Boris The Sprinkler
by Scott Hefflon
If you like inane humor (Monty Python, Tom Green, whatever over-the-top zaniness tickles you in those hard-to-reach places), cheese, Ramones-style punk, and run-on sentences, seek out a looney band called Boris the Sprinkler. Die-hard zinesters know and loathe singer/lyricist Rev. Nørb from his columns for MRR and Hit List, and seeing as he’s one of the only zine writers worth reading in the last many years, it’s almost worth putting up with the rest of the mag to read his rants.

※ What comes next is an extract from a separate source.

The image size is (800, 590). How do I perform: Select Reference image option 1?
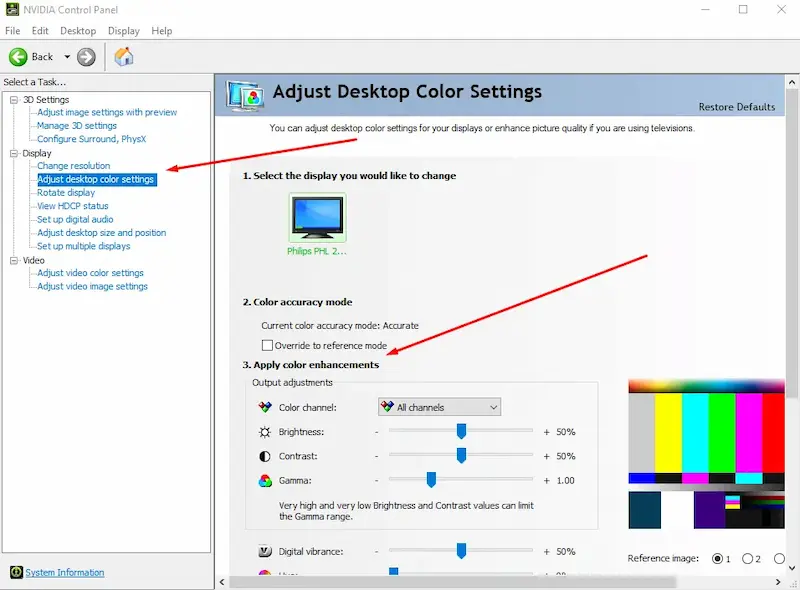click(x=719, y=558)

…Gay follows Go-Kart’s release of Suck (one of those “say the name of the band and then the name of the record and it makes a sentence, dimwit”), perhaps a lot of people’s introduction to an actual Boris the Sprinkler record, seeing as the others are available only to people who know where to look, hang out with people who know where to look, or have key’s to Nørb’s house. And while I think Suck may be more consistent, …Gay sneaks up on you and makes milk come out your nose when you least expect it. Opening with the traditional monologue madness and asking the ever-pertinent question “Motherfucker Are You Ready to Rock?,” …Gay starts strong and ends by repeating all the songs without that annoying two-second gap between near-identical tunes. Other gems (or peanuts in the turd, depending on how you look at things) include but are not limited to “Y-v-v-vette” (not as good as “P-p-p-p-p-p-p-p-p-p-p-p-Purple Vulcan Hotrod,” but what is?), “I Don’t Really Want to Walk to Taco Bell Without You,” the surprisingly good Buzzcock-esque “Train Song Train Song Yeah Yeah Yeah,” and the always fun-fun superfly rant-rant Cramps-style song-song “I’m All Nerves” (kids, reference “Let’s Go Mano” by The Donnas).
So unless you have a fencepost up your ass, check out Boris the Sprinkler. He’s funnier than you are.